If culture is the set of standards and values that guide an organization’s choices and actions then a challenge for all of us who work with young athletes or who support them is to be clear about what we value, what we think is important and what we’re wanting for them. Gaining that clarity takes time, effort and support in a culture that values speed over depth, places disproportionate value on short term gains and views challenges as obstacles to be removed or avoided rather than stepping stones or opportunities for growth.
The realization that things take time, especially the development of human beings, is a hard one to come to in a culture that relies increasingly on technology to solve problems and provide quick, easy, convenient solutions. But, true growth, real development, the kind that can happen through our experience of athletics isn’t about solving problems or fixing things that are broken. It’s about transformation.
Transformation means that what we are on our way to becoming is not just a bigger version of who we are today. What we are on our way to becoming is not yet apparent. Transformation is about the development of potential and possibility. The swan isn’t apparent in the ugly duckling, the oak tree isn’t apparent in the acorn and the butterfly is nowhere to be found when we look at the caterpillar unless … we know better. And, we do.
We are up to challenge. . Canadian Sport for Life is implementing a model of Long Term Athletic Development providing resources and support for parents, coaches and players. The United States Ski and Snowboard Association is working hard to take the long view. In my area the folks at Breakaway AAA Hockey are totally focused on development and the results are impressive.

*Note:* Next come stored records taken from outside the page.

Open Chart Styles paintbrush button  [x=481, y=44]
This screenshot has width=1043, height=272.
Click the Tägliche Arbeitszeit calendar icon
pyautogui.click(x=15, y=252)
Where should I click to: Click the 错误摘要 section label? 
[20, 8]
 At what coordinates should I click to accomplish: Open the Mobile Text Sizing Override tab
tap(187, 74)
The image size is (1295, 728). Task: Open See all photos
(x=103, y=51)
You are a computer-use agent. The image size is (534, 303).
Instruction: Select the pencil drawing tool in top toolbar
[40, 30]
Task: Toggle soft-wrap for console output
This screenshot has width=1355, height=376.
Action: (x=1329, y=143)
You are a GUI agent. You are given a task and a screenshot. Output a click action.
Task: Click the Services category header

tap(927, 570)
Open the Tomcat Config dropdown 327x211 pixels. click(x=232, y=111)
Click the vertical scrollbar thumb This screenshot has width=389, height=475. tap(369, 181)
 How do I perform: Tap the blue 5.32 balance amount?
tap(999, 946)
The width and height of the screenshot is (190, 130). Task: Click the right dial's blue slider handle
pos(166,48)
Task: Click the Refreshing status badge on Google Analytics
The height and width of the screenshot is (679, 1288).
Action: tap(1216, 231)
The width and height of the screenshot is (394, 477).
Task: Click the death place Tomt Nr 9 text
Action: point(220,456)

We can start by getting clear about what matters, about those values and standards. Mike Robbins shares a story about a minor league baseball organization that asked coaches to introduce themselves not by trotting out their resumes but by talking about their most meaningful experience in baseball. It’s worth a listen ( the story starts at minute 15). Taking some time to remember and ponder those meaningful experiences can help us see more of what matters to us and what’s really important in developing young people through athletics.